Some generalizations of Calabi compactness theorem

TL;DR

This paper extends Calabi's compactness theorem to include cases with negative Ricci curvature, providing new criteria for manifold properties and analyzing solutions of a related differential equation with a unified approach.

Contribution

It introduces generalized compactness criteria for Riemannian manifolds with negative Ricci curvature using a unified ODE approach based on critical curves.

Findings

New criteria are sharp and improve previous results in borderline cases.

Criteria apply to the positivity, zero existence, and oscillatory behavior of solutions to a specific ODE.

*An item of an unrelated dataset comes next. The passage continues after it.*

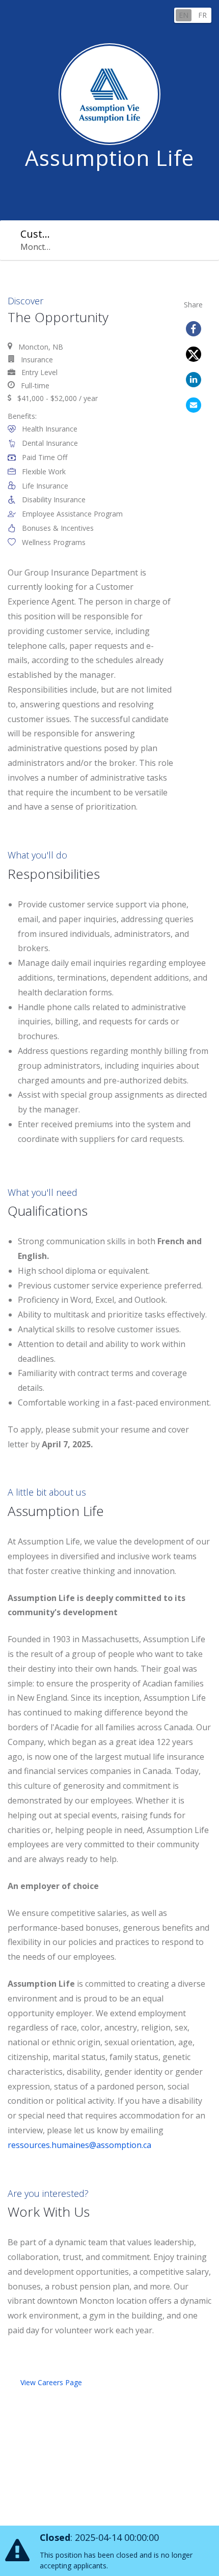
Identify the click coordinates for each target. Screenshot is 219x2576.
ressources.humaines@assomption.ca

The approach unifies various cases through the concept of critical curves.

Abstract

In this paper we obtain generalized Calabi-type compactness criteria for complete Riemannian manifolds that allow the presence of negative amounts of Ricci curvature. These, in turn, can be rephrased as new conditions for the positivity, for the existence of a first zero and for the nonoscillatory-oscillatory behaviour of a solution $g(t)$ of $g"+Kg=0$, subjected to the initial condition $g(0)=0$, $g'(0)=1$. A unified approach for this ODE, based on the notion of critical curve, is presented. With the aid of suitable examples, we show that our new criteria are sharp and, even for $K\ge 0$, in borderline cases they improve on previous works of Calabi, Hille-Nehari and Moore.